清野が歩いたであろう道筋を辿りながら、俺は周囲の気配に集中した。


竹林の深い場所に入ると、空気が一変した。

冷たい風が肌を刺し、木々の影がさらに濃くなっていく。

その中で、かすかに焦げた匂いが鼻をかすめた。


「……この匂いは」

俺は立ち止まり、周囲を見回した。

少し離れた場所に、竹が焼け焦げた跡が残されているのを見つけた。

その跡はまるで何かが強い熱を発しながら移動したように見える。


焦げ跡の周囲には、小さな足跡がいくつも散らばっていた。

それは清野のものではない――むしろ、獣かそれに近い存在のものだ。

「狐火か……それとも別の何かか」

俺は膝をつき、足跡の形状を慎重に調べた。


さらに奥へと進むと、竹林が一気に開けた場所に出た。

そこには、小さな祠が崩れた状態で転がっていた。

周囲には清野が祈りを捧げた形跡が残されていたが、彼の姿はどこにもない。


祠の内部には古い御札が散らばり、そこにも焦げ跡が見える。

俺はその御札を手に取り、細かく調べた。

「これは……術式の一部か」

御札には、魔水晶の封印と似た術式が書かれているが、完全なものではなく、一部が欠けていた。

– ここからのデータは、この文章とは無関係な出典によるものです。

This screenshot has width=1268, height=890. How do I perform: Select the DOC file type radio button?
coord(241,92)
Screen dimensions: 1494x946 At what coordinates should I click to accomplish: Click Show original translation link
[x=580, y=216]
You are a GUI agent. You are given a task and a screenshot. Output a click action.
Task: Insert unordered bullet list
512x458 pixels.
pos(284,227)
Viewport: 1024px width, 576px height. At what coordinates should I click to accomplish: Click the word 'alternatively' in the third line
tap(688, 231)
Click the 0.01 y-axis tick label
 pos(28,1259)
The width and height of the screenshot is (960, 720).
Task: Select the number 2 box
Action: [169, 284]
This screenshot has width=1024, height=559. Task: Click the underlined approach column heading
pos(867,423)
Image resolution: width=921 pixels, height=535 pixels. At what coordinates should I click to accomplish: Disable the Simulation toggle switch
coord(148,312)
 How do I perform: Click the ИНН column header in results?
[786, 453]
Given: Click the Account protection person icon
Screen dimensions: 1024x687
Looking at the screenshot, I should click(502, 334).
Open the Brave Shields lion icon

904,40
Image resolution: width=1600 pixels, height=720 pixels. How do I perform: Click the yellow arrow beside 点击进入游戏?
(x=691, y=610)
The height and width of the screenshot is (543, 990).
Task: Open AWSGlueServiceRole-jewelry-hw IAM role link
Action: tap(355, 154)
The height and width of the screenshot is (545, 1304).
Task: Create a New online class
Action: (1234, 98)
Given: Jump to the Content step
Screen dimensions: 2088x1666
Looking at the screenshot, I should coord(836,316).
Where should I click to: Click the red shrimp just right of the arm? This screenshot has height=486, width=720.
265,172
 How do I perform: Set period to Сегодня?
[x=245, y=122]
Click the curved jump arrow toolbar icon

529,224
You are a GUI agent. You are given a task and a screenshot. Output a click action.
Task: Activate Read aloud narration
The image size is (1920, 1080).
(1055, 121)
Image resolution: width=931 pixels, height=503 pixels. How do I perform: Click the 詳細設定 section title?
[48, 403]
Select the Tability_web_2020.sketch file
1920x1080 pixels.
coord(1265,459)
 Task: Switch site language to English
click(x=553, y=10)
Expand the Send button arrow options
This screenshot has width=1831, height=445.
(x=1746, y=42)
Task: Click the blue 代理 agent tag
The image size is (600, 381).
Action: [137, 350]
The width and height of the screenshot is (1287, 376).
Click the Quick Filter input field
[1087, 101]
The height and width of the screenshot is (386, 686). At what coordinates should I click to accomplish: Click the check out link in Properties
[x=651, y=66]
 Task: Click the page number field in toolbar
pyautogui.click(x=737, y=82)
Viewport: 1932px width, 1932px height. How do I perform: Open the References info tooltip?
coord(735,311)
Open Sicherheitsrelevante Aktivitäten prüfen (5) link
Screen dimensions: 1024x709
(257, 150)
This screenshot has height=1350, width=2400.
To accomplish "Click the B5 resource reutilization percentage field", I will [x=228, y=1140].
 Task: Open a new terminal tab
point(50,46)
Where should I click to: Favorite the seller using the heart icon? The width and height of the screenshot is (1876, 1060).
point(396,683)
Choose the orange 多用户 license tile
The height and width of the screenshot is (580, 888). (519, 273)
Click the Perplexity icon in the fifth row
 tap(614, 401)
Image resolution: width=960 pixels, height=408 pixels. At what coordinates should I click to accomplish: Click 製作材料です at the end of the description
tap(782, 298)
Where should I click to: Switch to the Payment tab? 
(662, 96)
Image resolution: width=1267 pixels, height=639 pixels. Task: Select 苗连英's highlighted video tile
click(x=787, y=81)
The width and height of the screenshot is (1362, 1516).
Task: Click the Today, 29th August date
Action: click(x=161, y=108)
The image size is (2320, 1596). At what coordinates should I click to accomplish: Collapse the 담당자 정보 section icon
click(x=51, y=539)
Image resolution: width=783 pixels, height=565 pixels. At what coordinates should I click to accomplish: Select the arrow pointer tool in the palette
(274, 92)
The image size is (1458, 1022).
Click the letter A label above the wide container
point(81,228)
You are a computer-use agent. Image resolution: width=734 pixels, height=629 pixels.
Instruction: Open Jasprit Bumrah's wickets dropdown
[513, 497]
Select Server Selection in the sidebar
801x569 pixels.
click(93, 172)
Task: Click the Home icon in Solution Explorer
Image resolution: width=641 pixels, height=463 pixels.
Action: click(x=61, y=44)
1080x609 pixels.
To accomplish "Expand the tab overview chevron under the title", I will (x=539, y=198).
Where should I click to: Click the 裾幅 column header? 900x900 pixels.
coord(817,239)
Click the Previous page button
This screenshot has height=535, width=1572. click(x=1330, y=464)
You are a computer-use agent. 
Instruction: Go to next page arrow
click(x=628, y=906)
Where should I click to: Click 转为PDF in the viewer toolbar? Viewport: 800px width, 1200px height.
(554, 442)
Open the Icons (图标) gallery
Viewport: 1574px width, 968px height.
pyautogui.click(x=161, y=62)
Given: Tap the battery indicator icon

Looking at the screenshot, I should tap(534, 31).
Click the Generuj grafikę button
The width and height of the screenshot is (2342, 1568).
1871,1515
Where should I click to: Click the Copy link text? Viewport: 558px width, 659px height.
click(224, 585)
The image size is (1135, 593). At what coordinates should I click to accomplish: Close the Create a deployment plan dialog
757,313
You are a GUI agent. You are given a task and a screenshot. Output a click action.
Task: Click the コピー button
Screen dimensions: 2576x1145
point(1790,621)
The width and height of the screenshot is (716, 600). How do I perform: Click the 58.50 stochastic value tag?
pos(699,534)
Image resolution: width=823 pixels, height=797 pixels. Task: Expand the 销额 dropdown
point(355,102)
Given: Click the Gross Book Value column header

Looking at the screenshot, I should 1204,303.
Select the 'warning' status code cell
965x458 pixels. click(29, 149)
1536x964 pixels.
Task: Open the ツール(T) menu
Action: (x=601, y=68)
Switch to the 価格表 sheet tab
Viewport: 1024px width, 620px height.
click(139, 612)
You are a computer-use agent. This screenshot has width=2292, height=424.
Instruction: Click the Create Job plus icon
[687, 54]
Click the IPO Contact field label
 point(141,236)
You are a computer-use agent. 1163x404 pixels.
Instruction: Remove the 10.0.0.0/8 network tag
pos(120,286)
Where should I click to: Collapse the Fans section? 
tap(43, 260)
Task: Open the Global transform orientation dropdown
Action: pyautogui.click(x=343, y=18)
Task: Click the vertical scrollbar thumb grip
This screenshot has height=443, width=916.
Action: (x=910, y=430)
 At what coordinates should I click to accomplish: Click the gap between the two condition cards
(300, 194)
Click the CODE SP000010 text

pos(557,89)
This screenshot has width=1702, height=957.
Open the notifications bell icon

この場所で清野が何を見たのか、そして彼がどこへ消えたのか。

祠と狐火の関係、そして魔水晶の消失――それらの謎が一つに結びつこうとしていた。


帰り道、竹林の中で再び奇妙な光が揺れるのを見た。

青白い狐火が風に舞うように漂い、まるで俺を導くかのように山の奥へと消えていった。

その光は、何かを告げようとしているのか、それともただ俺を惑わせているのか。


「狐火……神隠し……そして消えた参拝客」

呟く俺の声だけが、竹林の静寂に吸い込まれていく。


雅都の夜は再び深まりつつある。

闇に隠された真実を追い求め、俺は竹林を後にした。

この静寂の裏には、まだ見ぬ影が潜んでいる――その確信を胸に秘めながら。